I’m trying to make an app to help me practice learning another language.
The advanced voice mode does what I need but it lacks custom functionality for specialized cirruculum and it also interupts too often and they don’t allow you to use the push to talk button like they did in the standard voice mode.
After creating what I wanted in python using the realtime model in the api, I realized the api version is basically useless as it cannot control the speed of it’s voice and seems vastly less intelligent than the app version.
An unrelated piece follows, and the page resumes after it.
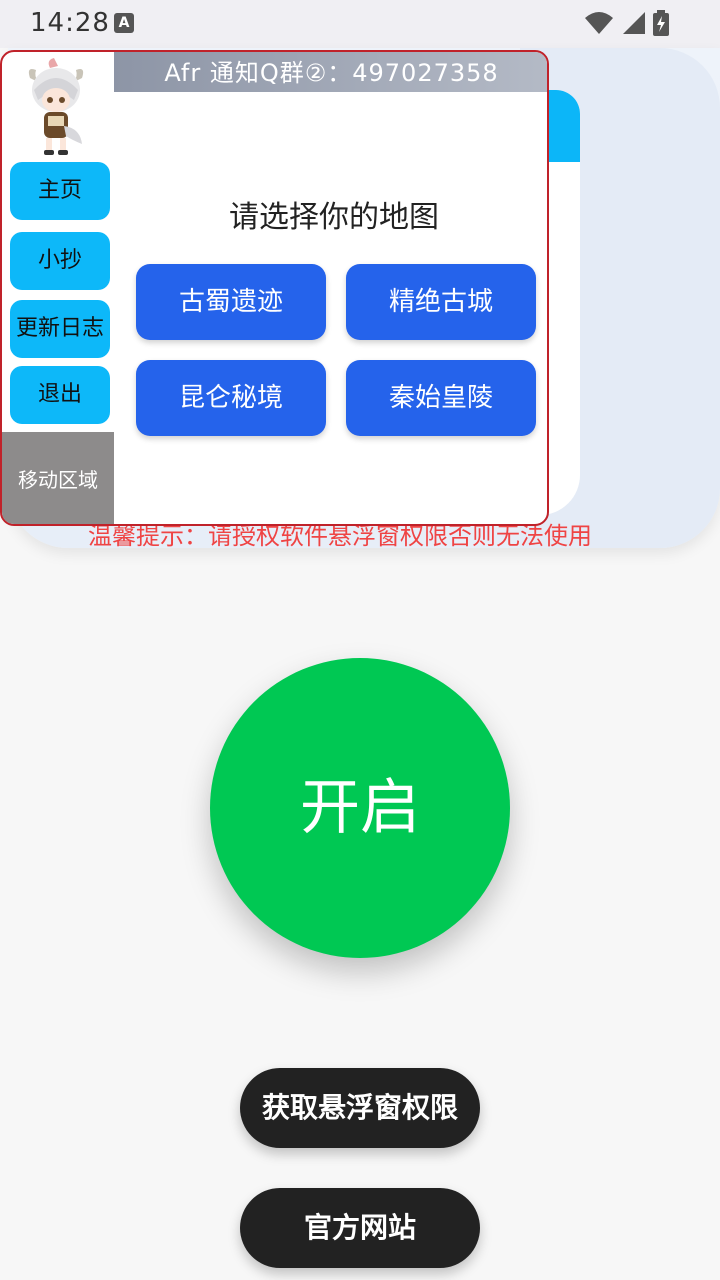 This screenshot has width=720, height=1280. Describe the element at coordinates (598, 23) in the screenshot. I see `wifi-icon` at that location.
It also has much less expression and doesn’t seem to pick up on intonation and queues as well or at all.
It’s tremendously different from the app version and unfortunately kills my usecase.
Is it supposed to be like this?
Did they say the api version was a gimped version somewhere?
The API is a dev tool. Hence, devs have to write their own code for push-to-talk. How the model decides to start speaking based on the voice input can be influenced by the turn_detection parameter.
The voices Ash, Ballad, Coral, Sage, and Verse were introduced for their enhanced vocal intonation capabilities.
e.g. If you want the user to speak some long pause-intensive sentences, you can update the session with the create_response property on turn_detection to false - this will prevent the model from automatically generating a response when a VAD stop event occurs. Then once the user has stopped speaking and indicated that manually, you can trigger a response.create event to make the model start generating response.
I was discussing the difference between the advanced voice mode in the app and the API version. I am aware of everything you are saying. My point is, the API version is capable of only a small fraction of the things the app version is capable of, at the level it is capable of, whilst also being much less natural, inteligent and much less socially and intonationally aware. It’s a very watered down product, which is surprising since it’s meant for professional development. Maybe they don’t want people making scam calls with it? In any case, it’s not very usable for language learning unlike the app version. But the app version can’t be customized. Such a shame.
The new voices do work better than the old ones, but their quality is still much lower than the app version. The speech naturalness, their ability to recognize which language im speaking, the responses they give, their ability to control their speed of speech, ect are not very good.
Every single one of these posts ends up with the same response: silence. There is no official response from openAI anywhere I can only imagine they simply don’t want people to know or use their AVM. It’s too realistic and I assume they think people are going to scam with it. It still would be nice to have an official answer if it’s ever coming or not. In the meantime we have had better success with other TTS engines with a side effect of additional delays. Not ideal but does sound better than the terrible voices available in the realtime API.